Do I like my mother in law? Good question. She is, for all intents and purposes, a quiet person who keeps to herself. She marches to the beat of her own drum, but we get along. Would I prefer not to live on the same property as her? Yes, of course. But she’s also willing to help out with childcare and as much as I am nervous about her providing childcare to my kid(s) once they’re of walking age (she’s doing a fine job now with the 10-week old), it’s certainly nice to not have to spend $20k+ a year on daycare, and it’s extra nice keeping it in the family.

The actual scenario we’re looking at is that his mother gifts us the $1M, we get a mortgage for $1M, then his father (who is not married to his mother–never has been–but who is friends with her) gives us $2k a month in “rent” to bring down the monthly costs. All-in-all, financially, doing this with a ~$2M duplex or a reasonable single family + in-law unit makes a hell of a lot more sense than spending $1.5M+ on a single family home with no future rental potential. Even if our mortgage is $7k a month, my husband’s father’s contribution of $2k brings that down to the $5k that is that max I feel comfortable paying monthly for our PITI. I’d like it to be less than that, but at this point realistically it’s not going to get under $5k for what we need to make this work.
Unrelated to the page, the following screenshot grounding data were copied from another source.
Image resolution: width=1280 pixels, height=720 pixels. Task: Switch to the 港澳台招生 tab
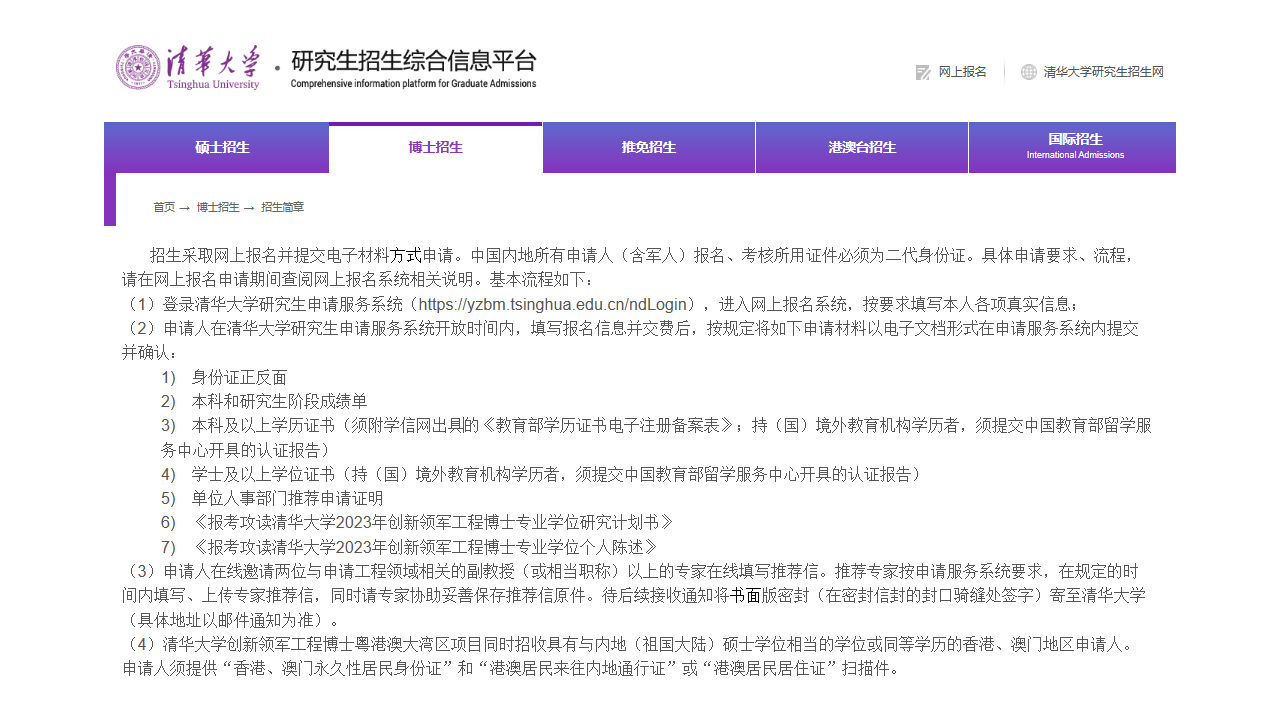coord(861,147)
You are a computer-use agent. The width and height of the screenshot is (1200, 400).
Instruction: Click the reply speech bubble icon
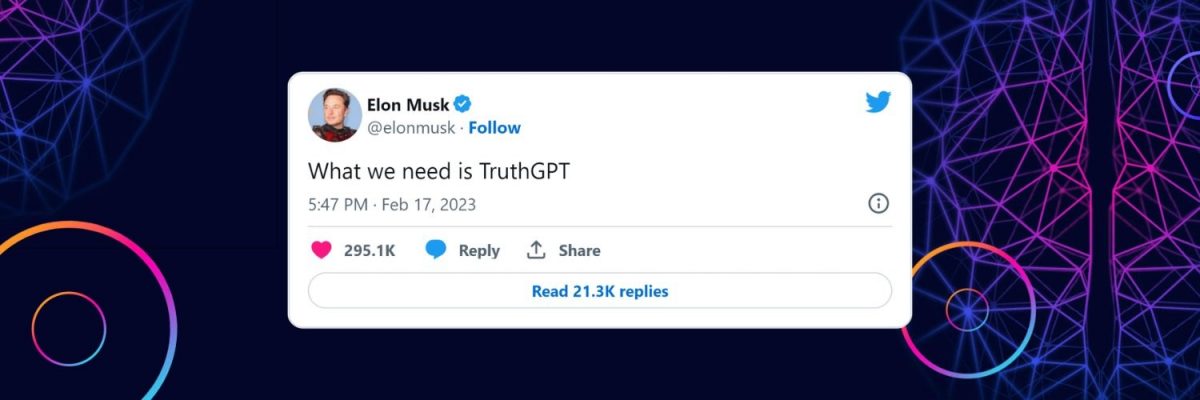(436, 250)
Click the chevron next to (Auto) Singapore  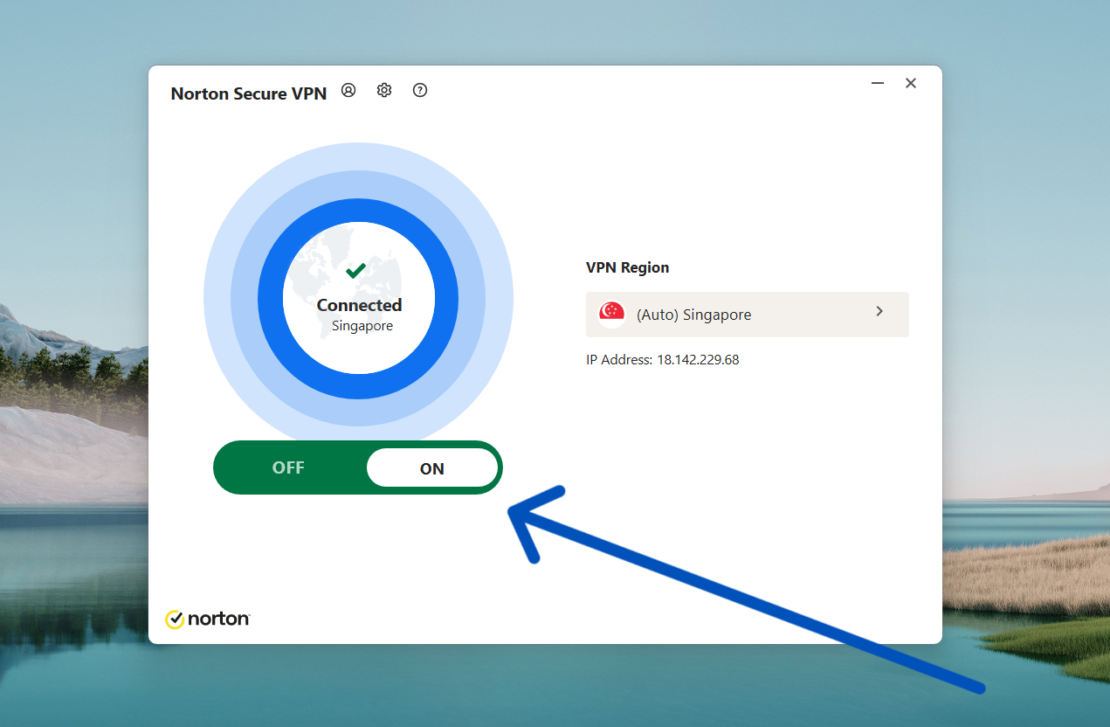click(879, 312)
I’m just struggling with the lack of fiscal communication here, and how it feels like I’m dealing with a bunch of elementary school students in handling a very serious, very costly purchase, should we make it. That said, what right do I have to ask for any sort of special communication when it’s my husband’s mother who is making this purchase possible at all… shouldn’t I just roll with it? He’s an only child, his mother has practically put her income after very low expenses under pillows her entire life, and she seems to want to offer that to my husband and my child(ren) more than spend it on herself… I mean, for a women who has never owned a home, car, or pretty much anything “new” in her life, I doubt she’s going to change suddenly and spend that money. If I thought she would, or even would enjoy spending it on something else, I’d refuse the cash. I don’t want to be responsible for destroying her retirement. But all she wants in her retirement is a small place to live with a backyard and, most importantly, to spend as much time with my child(ren) as possible.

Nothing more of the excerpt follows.